Child Orthopedics

Frequently Asked Questions

My two youngest children are in daycare. I'm a single parent and have to work. Last year they came home with lice. This year there's a scare about staph infection that can eat the skin away. Is there anything I can do to help keep them safe?

You may be referring to Methicillin-resistant Staphylococcus aureus (MRSA, pronounced mersa) infection. MRSA is a bacterium responsible for difficult-to-treat staph infections in humans. It's resistant to a large group of antibiotics including penicillin and cephalosporin drugs. That makes it a dangerous infection that can spread, even causing unexpected deaths in children and young adults.

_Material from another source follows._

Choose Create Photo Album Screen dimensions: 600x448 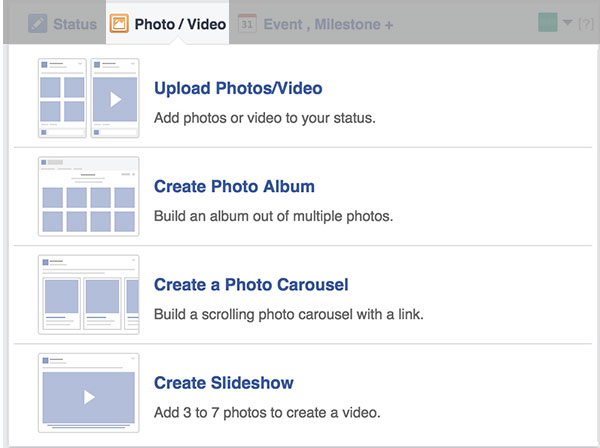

When it's acquired outside the hospital or institutional setting, it's referred to as community acquired MRSA or CA-MRSA. CA-MRSA was first reported in a group of children back in the 1980s. Then the 2003 death of a college football player brought the disease to everyone's attention. CA-MRSA starts as a simple skin infection. If it's found early enough, it can be treated successfully with antibiotics. But if it's undetected or ignored, the infection can become much more serious. Osteomyelitis (bone infection), necrotizing pneumonia (death of lung tissue), and sepsis (blood infection) can develop as a result of MRSA. There are some simple steps that can be taken in any setting where overcrowding or close contact can lead to the spread of MRSA. The first is handwashing. Teach your child the importance of proper hand washing. In many cases, the use of hand gels is acceptable (certainly better than nothing). Children should be taught not to share (or even ask others to share with them) items such as towels, water bottles, brushes/combs, toothbrushes, cups, or other personal items. When they get home from school, have them change their clothes and put on clean clothes. To be extra careful, a full shower or bath with soap, rinse, and toweling off right away is even more effective. This may not be necessary unless there is an active outbreak of MRSA. But it can't hurt, and it may help. Most of all, when you or your child is sick, don't ask for antibiotics if they aren't recommended. The overuse of antibiotics to treat viruses rather than bacteria has been linked to the mutation of bacteria that are now resistant to previously effective medications such as penicillin.

Annie Hayashi. MRSA: From the Hospital and Into the Community. In AAOSNow. October 2008. Vol. 2. No. 10. Pp. 1, 12.